EXERCISE MATERIALS:
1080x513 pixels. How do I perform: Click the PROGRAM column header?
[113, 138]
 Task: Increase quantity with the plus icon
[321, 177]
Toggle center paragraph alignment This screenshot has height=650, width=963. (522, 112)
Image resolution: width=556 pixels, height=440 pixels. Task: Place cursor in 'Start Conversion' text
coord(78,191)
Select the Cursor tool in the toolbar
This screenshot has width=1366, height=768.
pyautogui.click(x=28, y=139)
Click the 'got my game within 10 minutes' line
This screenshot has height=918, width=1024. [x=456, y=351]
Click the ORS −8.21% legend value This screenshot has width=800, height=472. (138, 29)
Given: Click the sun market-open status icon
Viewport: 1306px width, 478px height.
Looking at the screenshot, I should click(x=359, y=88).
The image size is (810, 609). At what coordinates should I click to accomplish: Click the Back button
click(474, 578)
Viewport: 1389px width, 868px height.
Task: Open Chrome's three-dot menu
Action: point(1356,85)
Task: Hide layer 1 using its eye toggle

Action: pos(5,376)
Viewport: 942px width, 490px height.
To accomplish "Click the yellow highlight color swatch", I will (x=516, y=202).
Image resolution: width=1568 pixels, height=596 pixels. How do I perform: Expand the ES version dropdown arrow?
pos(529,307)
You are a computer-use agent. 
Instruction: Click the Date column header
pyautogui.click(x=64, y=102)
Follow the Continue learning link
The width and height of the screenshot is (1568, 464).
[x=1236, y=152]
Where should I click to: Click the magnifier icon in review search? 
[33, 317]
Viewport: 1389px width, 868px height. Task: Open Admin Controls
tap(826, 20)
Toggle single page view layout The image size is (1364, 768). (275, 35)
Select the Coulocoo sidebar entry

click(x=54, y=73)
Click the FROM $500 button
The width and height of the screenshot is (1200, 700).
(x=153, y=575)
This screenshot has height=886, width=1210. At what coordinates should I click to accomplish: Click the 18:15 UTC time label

SET EXERCISE: Copy all of the material above exactly as it appears, line for line.

RESULT FOR THIS EXERCISE:
1080x513 pixels. How do I perform: Click the PROGRAM column header?
[113, 138]
 Task: Increase quantity with the plus icon
[321, 177]
Toggle center paragraph alignment This screenshot has height=650, width=963. (522, 112)
Image resolution: width=556 pixels, height=440 pixels. Task: Place cursor in 'Start Conversion' text
coord(78,191)
Select the Cursor tool in the toolbar
This screenshot has width=1366, height=768.
pyautogui.click(x=28, y=139)
Click the 'got my game within 10 minutes' line
This screenshot has height=918, width=1024. [x=456, y=351]
Click the ORS −8.21% legend value This screenshot has width=800, height=472. (138, 29)
Given: Click the sun market-open status icon
Viewport: 1306px width, 478px height.
Looking at the screenshot, I should click(x=359, y=88).
The image size is (810, 609). At what coordinates should I click to accomplish: Click the Back button
click(474, 578)
Viewport: 1389px width, 868px height.
Task: Open Chrome's three-dot menu
Action: point(1356,85)
Task: Hide layer 1 using its eye toggle

Action: pos(5,376)
Viewport: 942px width, 490px height.
To accomplish "Click the yellow highlight color swatch", I will (x=516, y=202).
Image resolution: width=1568 pixels, height=596 pixels. How do I perform: Expand the ES version dropdown arrow?
pos(529,307)
You are a computer-use agent. 
Instruction: Click the Date column header
pyautogui.click(x=64, y=102)
Follow the Continue learning link
The width and height of the screenshot is (1568, 464).
[x=1236, y=152]
Where should I click to: Click the magnifier icon in review search? 
[33, 317]
Viewport: 1389px width, 868px height. Task: Open Admin Controls
tap(826, 20)
Toggle single page view layout The image size is (1364, 768). (275, 35)
Select the Coulocoo sidebar entry

click(x=54, y=73)
Click the FROM $500 button
The width and height of the screenshot is (1200, 700).
(x=153, y=575)
This screenshot has height=886, width=1210. At what coordinates should I click to accomplish: Click the 18:15 UTC time label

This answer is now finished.